Why your rate is probably too low
When freelancers move from a salaried job to self-employment, they usually divide their old salary by 2,080 (the standard full-time working hours in a year) and use that number as their rate. That math is wrong in three places.
It ignores self-employment tax, which the employer used to cover half of. It ignores overhead — software, insurance, equipment — that used to be invisible. And it assumes every hour is billable, which never happens.
The formula that actually covers your costs
Start from what you want to take home, then gross it up for the costs the salary number hid.
1. Pick your target take-home income
The number you want in your bank account after tax and expenses. Say $80,000.

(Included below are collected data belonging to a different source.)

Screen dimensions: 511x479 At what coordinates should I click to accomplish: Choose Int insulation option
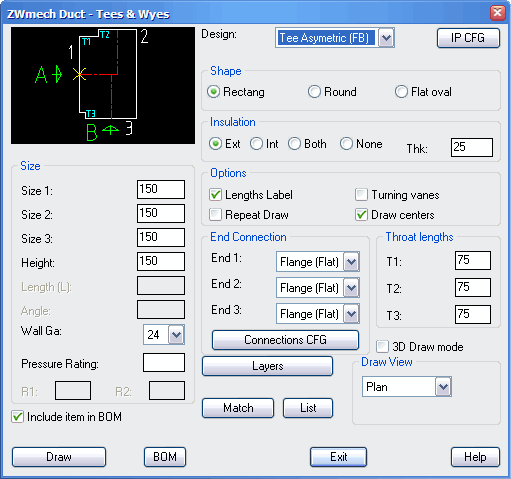coord(264,144)
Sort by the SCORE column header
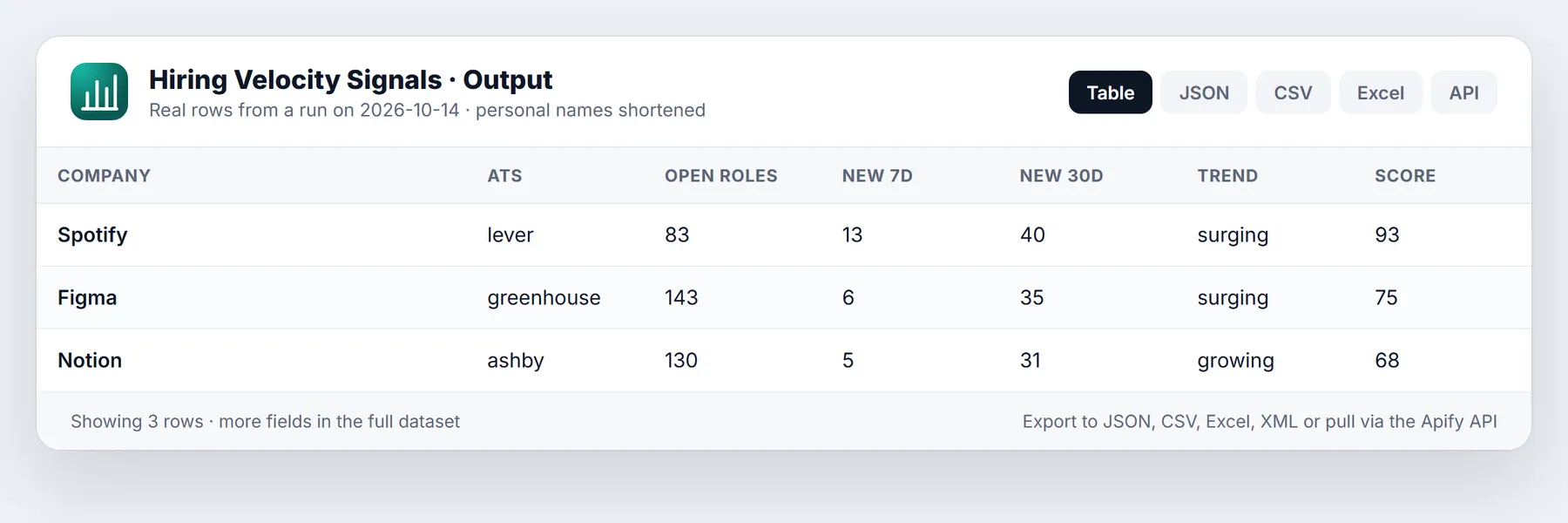Screen dimensions: 1568x523 (1405, 176)
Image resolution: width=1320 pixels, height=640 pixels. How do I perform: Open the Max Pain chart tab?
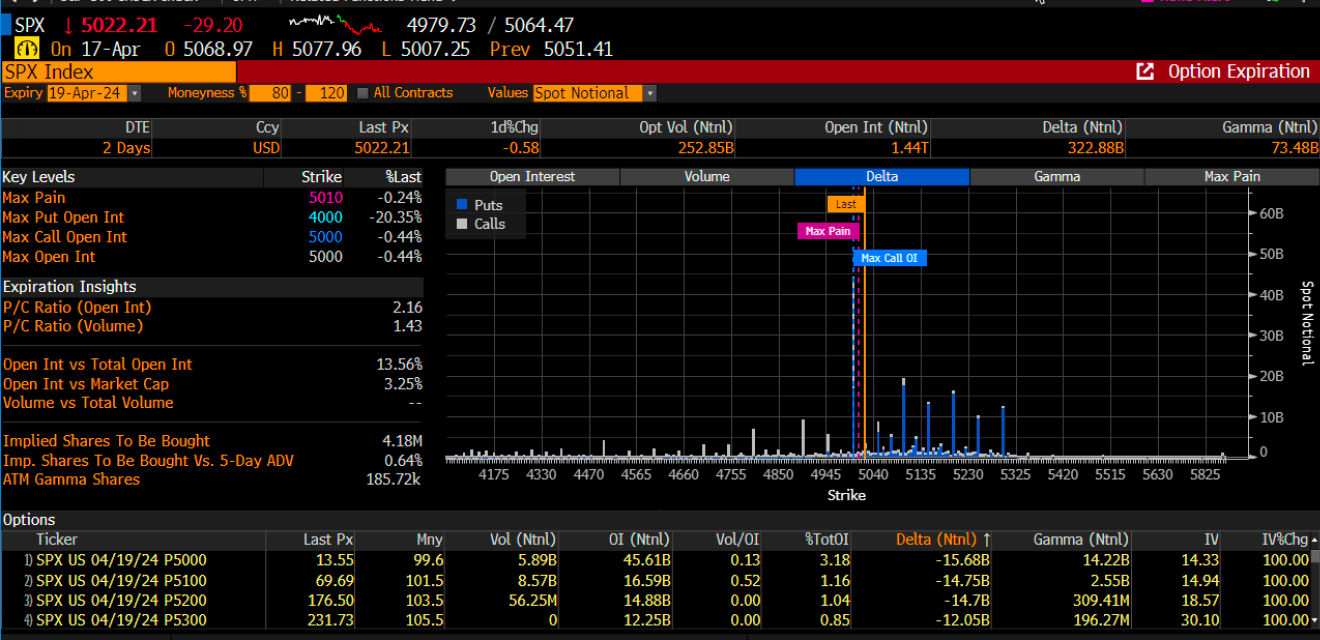(x=1231, y=177)
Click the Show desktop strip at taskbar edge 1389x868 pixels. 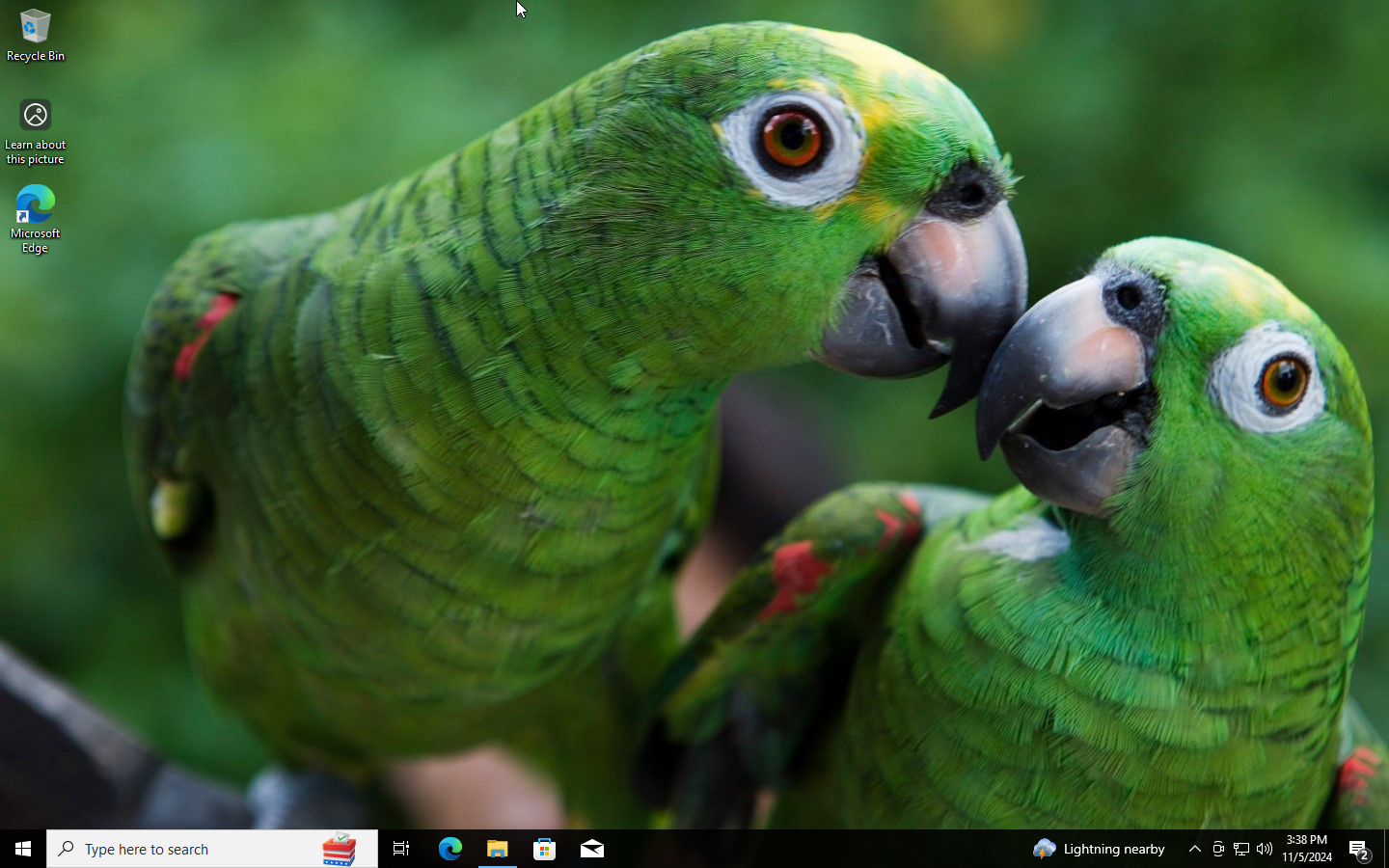point(1385,849)
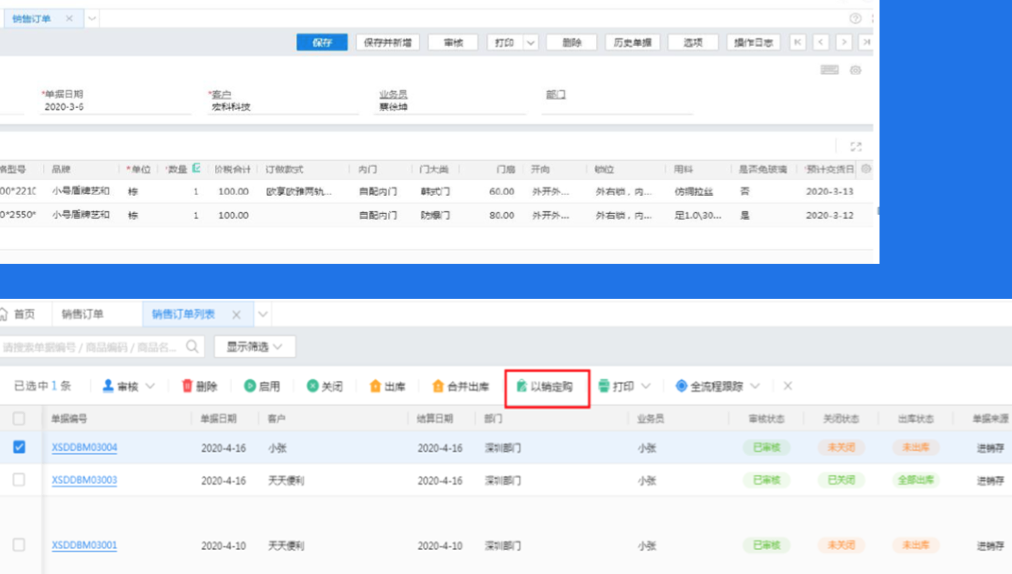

2. Add self-employment and income tax
Multiply by roughly 1.5 — self-employment tax is 15.3%, federal effective is around 17%, state adds more. $80,000 becomes about $120,000 of pre-tax revenue.
3. Add business overhead
Software, insurance, equipment, retirement contributions. A conservative estimate is $10,000–$15,000 a year for most solo freelancers. $120,000 becomes $135,000.
4. Divide by billable hours, not total hours
Most freelancers bill 60–70% of their working hours. On a 40-hour week, that is 24–28 billable hours. Over 48 working weeks (allowing vacation and sick days), that is 1,150–1,350 billable hours.
5. Calculate the rate
$135,000 ÷ 1,200 billable hours = $112.50 per hour. That is your floor.
Why the 'billable hours' step is the one people skip
New freelancers assume they will bill 40 hours a week. They will not. Time goes to marketing, proposals, client calls that do not convert, invoicing, tax prep, learning new tools, and everything else that keeps a business running.
Tracking your hours — billable and non-billable — is the only way to find your real utilization rate. If you log 40 hours of work this week and 24 of them ended up on invoices, your utilization is 60%. Price for that, not for the fantasy of 100%.
FreelanceFlow tracks both kinds of time. Create a client called Admin or Business for non-billable work, and run a timer on it the same way you would for paying clients. The split becomes visible over a few weeks.
Varying rates by client (and why it is okay)
Not every client will pay your floor rate. That is not a reason to lower your floor — it is a reason to charge different clients different rates openly.
A long-term retainer at a slight discount is fine because it smooths your cash flow. A new client referred by a friend might get a small discount. A client who discovered you through marketing and has no alternative pays the full rate.
FreelanceFlow supports per-client default rates, so you set each client's rate once and every invoice applies the right number. No more searching old emails to remember what you quoted.
When to raise your rate
The simplest signal is that you are turning down work. If your calendar is full and you still have inquiries, your rate is below market.
The second signal is that you have been at the same rate for over a year while your skills grew. Annual raises are normal in employment. They should be normal in freelancing too. 5%–10% per year is a reasonable baseline; more if you added significant new capabilities.